I am not sure cleaning them like that and letting them dry is the best way to go. They seem happier if they are left immersed in fluid. I have two of those Chauvet foggers, both about 7 years old and still run. Sometimes they go a LONG time between usage, but I always leave juice in them. I would say, if you want to flush them out, that's fine. But, afterwards, I would put some fluid in the and run them for a bit until they are fogging.

I think they are more prone to corrosion when they are left to dry and exposed to air. When submerged they are not exposed to air/oxygen. All it takes is a little stiffness and they hang up.


----------



## porkchop (Mar 24, 2017)

Sounds like someone needs a monthly office party that features the use of the fog machine.


----------



## Dionysus (Apr 7, 2017)

JD said:


> Darn little pumps! In everything from Espresso machines to rug shampooers and they always fail!
> I am not sure cleaning them like that and letting them dry is the best way to go. They seem happier if they are left immersed in fluid. I have two of those Chauvet foggers, both about 7 years old and still run. Sometimes they go a LONG time between usage, but I always leave juice in them. I would say, if you want to flush them out, that's fine. But, afterwards, I would put some fluid in the and run them for a bit until they are fogging.
> 
> I think they are more prone to corrosion when they are left to dry and exposed to air. When submerged they are not exposed to air/oxygen. All it takes is a little stiffness and they hang up.

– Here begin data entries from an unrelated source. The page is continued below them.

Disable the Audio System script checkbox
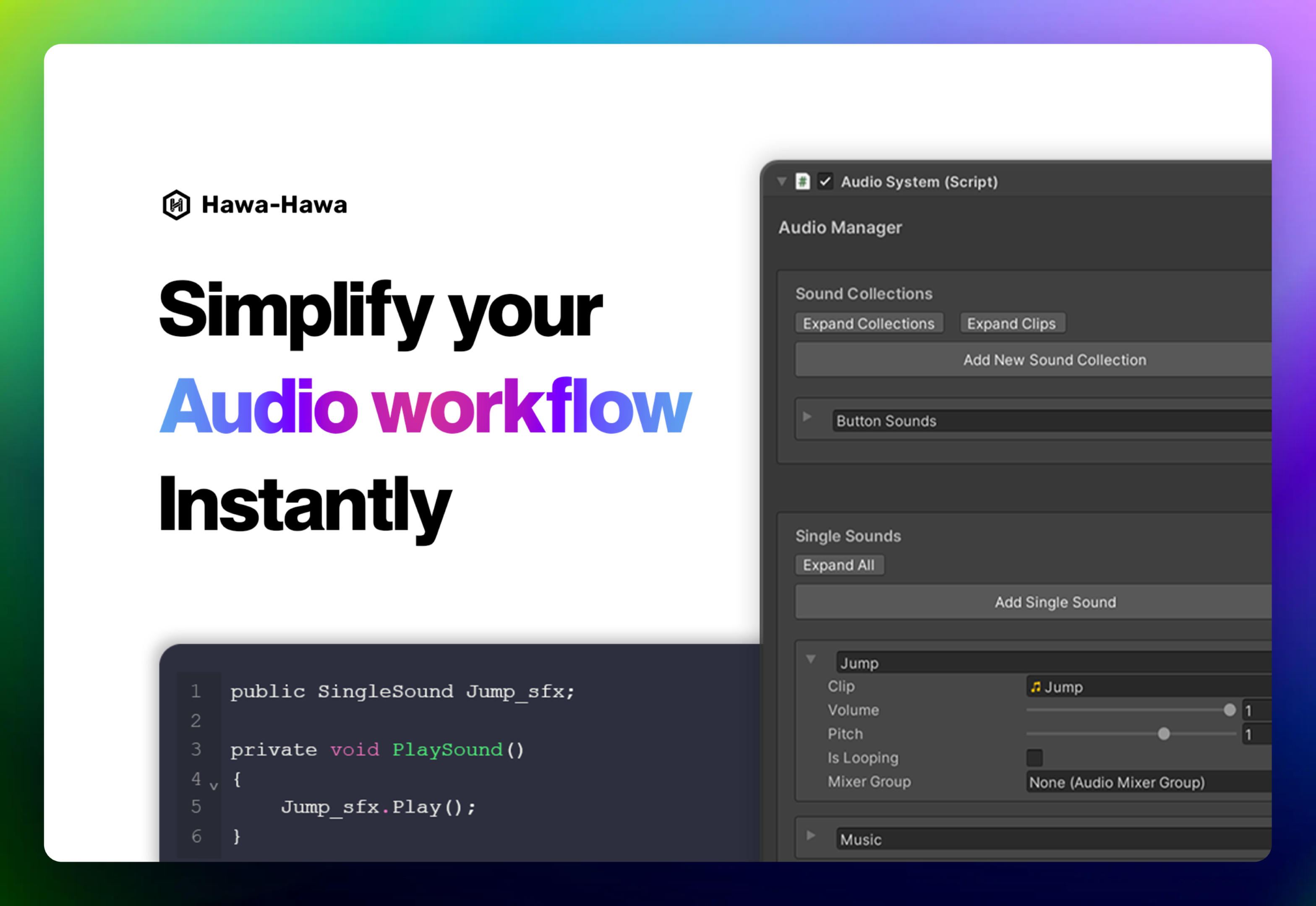The image size is (1316, 906). tap(825, 182)
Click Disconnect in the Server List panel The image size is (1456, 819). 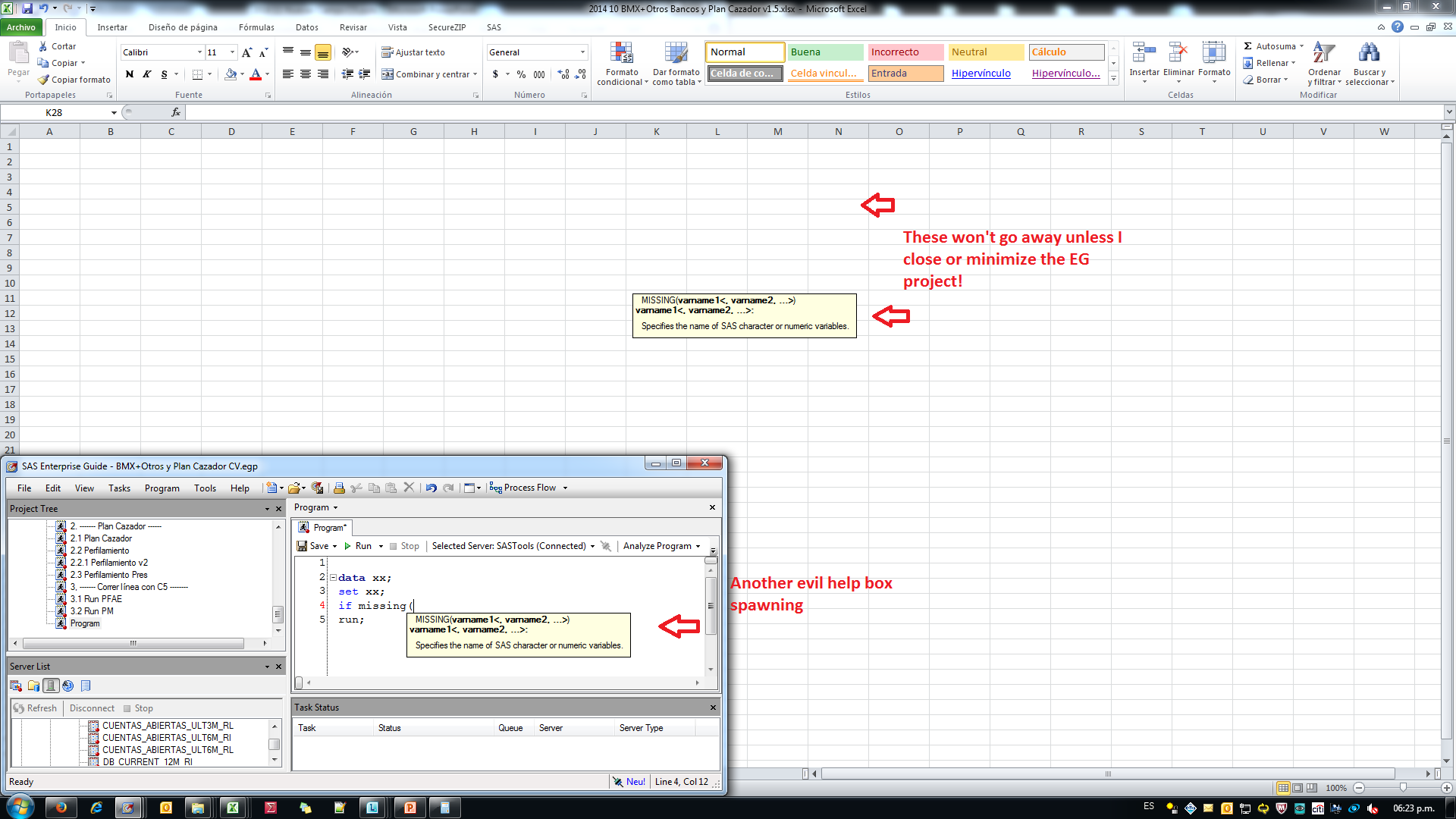91,708
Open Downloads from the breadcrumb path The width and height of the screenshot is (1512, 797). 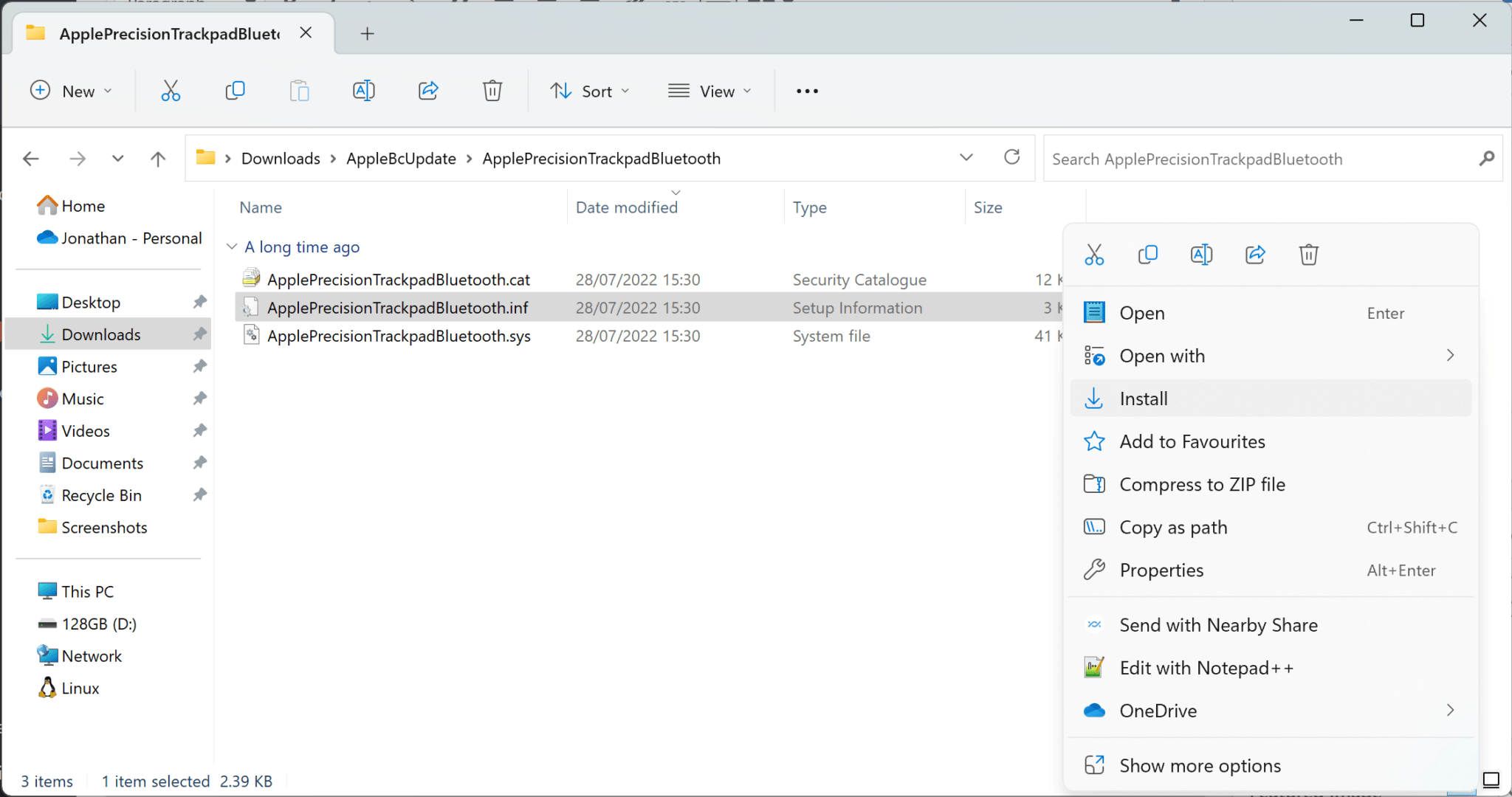(x=280, y=158)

I was always told to keep submersible and liquid pumps "primed" when possible after they enter their service life. They are designed to have fluid in them (actually as a motorcycle owner I can say they aren't the only thing, fuel systems without pumps need to stay "wet" as well). However many fluids will coagulate or otherwise leave a deposit when left to sit for long periods of time.
I would suggest if you aren't using it for extended periods, flush the fog fluid with DISTILLED (NOT TAP) water (assuming water based fog machine). just to keep the rubber tubing and pump happy.


----------



## Wheezy (Apr 19, 2017)

LesWilson said:


> These DMX controlled units put out a lot of fog at a low price. Unfortunately, whatever I do, I can't keep ours from clogging up. After putting in a new pump and using it in our annual show last year, drained it and I ran water/vinegar through the system.
> 
> This year I'm blowing out the system with air just to save the disassembly. Cross fingers. YMMV



Compressed air has a ton of moisture itself. If your air hose does not have a dessicant dryer, you'd be doing more harm than good. I agree leaving pump filled with non water based fluid with regular cleaning is the way to go.


----------



## gafftaper (Apr 22, 2017)

porkchop said:


> Sounds like someone needs a monthly office party that features the use of the fog machine.


Yeah I think I would try firing them up for 30 seconds to a minute every couple weeks would be an easy solution. 

Or

How about one of these vacuum bags? It's a giant ziplock bag with a one way vacuum valve. Clean up the fogger. Put it in the bag. Suck out the air with a shop vac.


----------